The regenerative thermal oxidizer (RTO) is a very durable, well-proven technology suitable for treating a wide variety of emission streams. However, The RTO may not be the most economical technology available. Two very common systems for treating emissions from coating and finishing processes are the RTO and the concentrator/ oxidizer system. To determine which system is best suited for a given application, the capabilities and life-cycle costs of each must be evaluated and compared.
Below is a summary of the RTO and the concentrator/ oxidizer system, how each operates, how their characteristics affect both plant operation and life-cycle costs, and details on actual life cycle costs and performance data.
ADD-ON CONTROL OPTIONS- CATALYTIC, RECUPERATIVE, AND REGENERATIVE OXIDIZERS, ROTARY CONCENTRATOR
Emissions limits established by the Clean Air Act forced the finishing industry to greatly reduce the solvents exhausted from coating and finishing facilities.

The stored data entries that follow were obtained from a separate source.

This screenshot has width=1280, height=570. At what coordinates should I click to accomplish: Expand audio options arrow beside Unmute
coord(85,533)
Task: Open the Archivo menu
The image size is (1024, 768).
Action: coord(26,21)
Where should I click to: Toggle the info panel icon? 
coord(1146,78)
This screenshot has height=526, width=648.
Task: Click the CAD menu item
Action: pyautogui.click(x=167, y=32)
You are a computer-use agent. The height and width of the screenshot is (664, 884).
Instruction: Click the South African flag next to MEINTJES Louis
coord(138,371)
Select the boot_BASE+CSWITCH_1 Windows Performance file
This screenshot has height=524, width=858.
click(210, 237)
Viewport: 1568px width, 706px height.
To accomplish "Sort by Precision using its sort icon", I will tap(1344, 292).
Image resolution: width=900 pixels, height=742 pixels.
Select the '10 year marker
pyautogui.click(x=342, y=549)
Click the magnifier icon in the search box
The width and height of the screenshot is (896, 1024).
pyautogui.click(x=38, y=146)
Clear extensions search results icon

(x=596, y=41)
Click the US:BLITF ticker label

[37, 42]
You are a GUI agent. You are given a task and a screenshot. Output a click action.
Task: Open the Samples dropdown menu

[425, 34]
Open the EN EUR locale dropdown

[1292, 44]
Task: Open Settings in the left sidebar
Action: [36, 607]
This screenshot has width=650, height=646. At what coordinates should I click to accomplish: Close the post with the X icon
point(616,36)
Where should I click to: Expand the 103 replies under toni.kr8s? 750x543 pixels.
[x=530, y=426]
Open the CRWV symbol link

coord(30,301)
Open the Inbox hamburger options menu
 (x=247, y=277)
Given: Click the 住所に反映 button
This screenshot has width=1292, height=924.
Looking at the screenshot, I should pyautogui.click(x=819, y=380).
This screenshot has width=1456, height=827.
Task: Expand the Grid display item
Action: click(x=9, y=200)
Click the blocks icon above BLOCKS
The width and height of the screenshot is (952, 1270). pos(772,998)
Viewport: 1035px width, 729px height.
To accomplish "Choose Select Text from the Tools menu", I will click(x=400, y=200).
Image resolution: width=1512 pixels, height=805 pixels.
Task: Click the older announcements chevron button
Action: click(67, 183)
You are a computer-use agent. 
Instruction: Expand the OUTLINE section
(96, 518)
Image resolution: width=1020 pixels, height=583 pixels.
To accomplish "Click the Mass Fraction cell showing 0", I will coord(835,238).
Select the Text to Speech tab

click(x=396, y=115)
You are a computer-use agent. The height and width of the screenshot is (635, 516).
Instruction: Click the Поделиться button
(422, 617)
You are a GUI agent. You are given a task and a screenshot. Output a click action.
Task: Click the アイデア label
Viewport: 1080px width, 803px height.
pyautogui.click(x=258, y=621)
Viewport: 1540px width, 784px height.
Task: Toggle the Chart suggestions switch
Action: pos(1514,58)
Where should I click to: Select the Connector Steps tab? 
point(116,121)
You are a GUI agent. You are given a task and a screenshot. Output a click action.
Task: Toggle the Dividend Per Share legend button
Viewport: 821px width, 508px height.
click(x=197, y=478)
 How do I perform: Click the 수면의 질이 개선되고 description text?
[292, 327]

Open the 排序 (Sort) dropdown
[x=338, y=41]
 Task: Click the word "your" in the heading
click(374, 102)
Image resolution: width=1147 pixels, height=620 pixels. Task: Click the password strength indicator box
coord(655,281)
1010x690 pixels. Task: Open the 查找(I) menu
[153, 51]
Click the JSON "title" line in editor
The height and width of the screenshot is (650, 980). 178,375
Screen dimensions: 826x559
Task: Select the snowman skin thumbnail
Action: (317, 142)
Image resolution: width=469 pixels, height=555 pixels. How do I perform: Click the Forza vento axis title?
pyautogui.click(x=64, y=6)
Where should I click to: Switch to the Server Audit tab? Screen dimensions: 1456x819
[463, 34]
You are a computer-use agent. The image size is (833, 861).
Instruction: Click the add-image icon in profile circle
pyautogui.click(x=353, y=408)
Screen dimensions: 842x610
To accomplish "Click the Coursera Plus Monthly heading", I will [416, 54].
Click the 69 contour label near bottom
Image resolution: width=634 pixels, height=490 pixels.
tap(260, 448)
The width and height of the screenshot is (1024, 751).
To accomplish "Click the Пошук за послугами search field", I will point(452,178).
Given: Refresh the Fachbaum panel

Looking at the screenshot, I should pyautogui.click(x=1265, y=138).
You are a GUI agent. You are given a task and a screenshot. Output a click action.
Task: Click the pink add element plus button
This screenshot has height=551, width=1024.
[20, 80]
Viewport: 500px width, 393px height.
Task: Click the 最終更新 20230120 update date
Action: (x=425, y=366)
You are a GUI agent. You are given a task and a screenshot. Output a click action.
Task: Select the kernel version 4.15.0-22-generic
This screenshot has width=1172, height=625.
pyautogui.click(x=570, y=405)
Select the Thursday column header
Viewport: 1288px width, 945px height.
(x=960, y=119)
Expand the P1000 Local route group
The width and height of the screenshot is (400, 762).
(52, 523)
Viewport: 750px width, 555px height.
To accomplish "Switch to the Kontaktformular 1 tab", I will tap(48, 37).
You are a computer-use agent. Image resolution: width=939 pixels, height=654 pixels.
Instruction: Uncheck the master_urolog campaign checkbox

Production and quality demands eliminate any chance of reducing emissions through reduced production or alternate coatings. Thus finishers are forced to install an add-on solvent emission control system. MACT standards require that any add-on solvent control system exceed 95% DRE; future requirement of 99% DRE is also possible.
The evaluation by most industry plants to determine the most economical control system takes into account the following factors.
- Capital and operating costs
- Expandability- Can the system be expanded when production increases?
- System down time- Will the entire system shut down if one component requires maintenance?
- Ability to increase system efficiency- Can the system meet possible future requirements of 99% DRE
- Ability to handle widely varying solvent loads- The efficiency must remain essentially constant over the wide range of inlet solvent loadings
- Ability to handle a solvent stream containing 100% ketones- The hazards of readily-oxidizing ketones must be adequately addressed
- Footprint- Site constraints
- Noise Levels- Surrounding offices and residential areas may mean noise is a concern
Several solvent control technologies can be considered, including solvent recovery, recuperative, catalytic, and regenerative oxidation, and rotary solvent concentration. The recuperative and catalytic oxidizers are quickly eliminated because at large air volumes and relatively low solvent levels the operating cost were prohibitive.
The evaluation for the most economical and efficient solvent emission control system therefore focuses on: a) a large stand-alone regenerative thermal oxidizer (RTO); and, b) a rotary solvent concentrator followed by a small RTO.